## TASK INPUTS

----------

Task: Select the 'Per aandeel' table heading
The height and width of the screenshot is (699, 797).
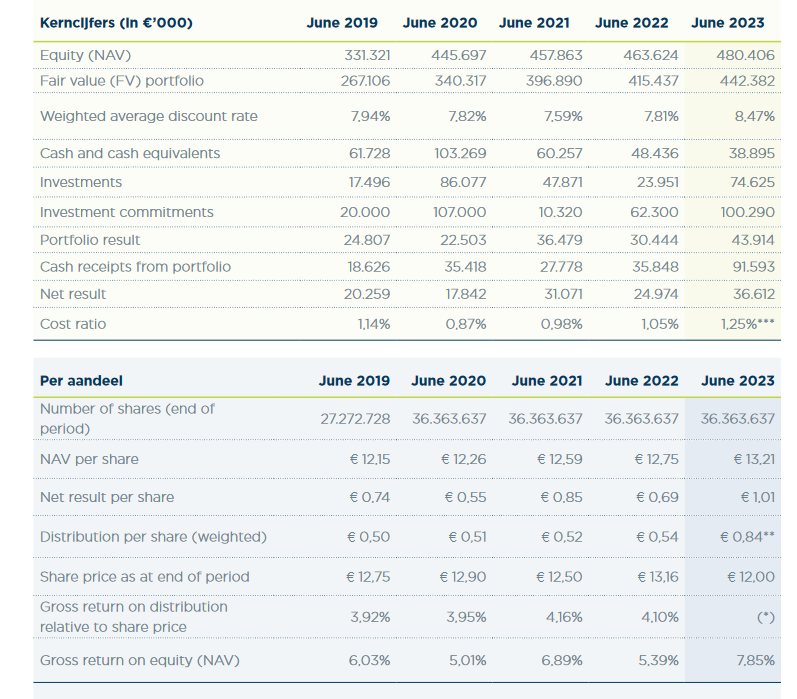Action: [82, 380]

----------

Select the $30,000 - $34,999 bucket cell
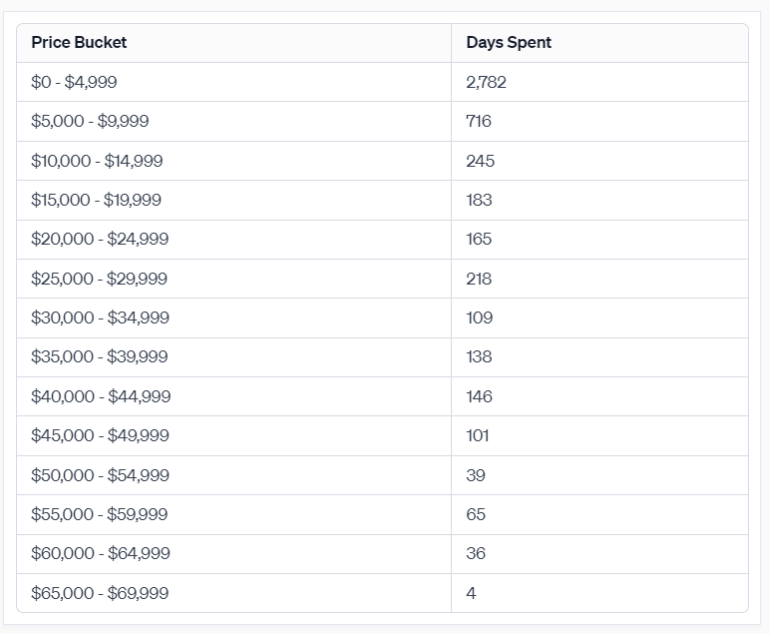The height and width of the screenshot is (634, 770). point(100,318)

----------

## WHAT TO DO
Transfer the lines starting at the one containing "Task: Select the 'Per aandeel' table heading" and ending at the one containing "Action: [82, 380]", with 38 added to each coordinate in the answers. Leave out the pictures.

## RESPONSE
Task: Select the 'Per aandeel' table heading
The height and width of the screenshot is (699, 797).
Action: [120, 418]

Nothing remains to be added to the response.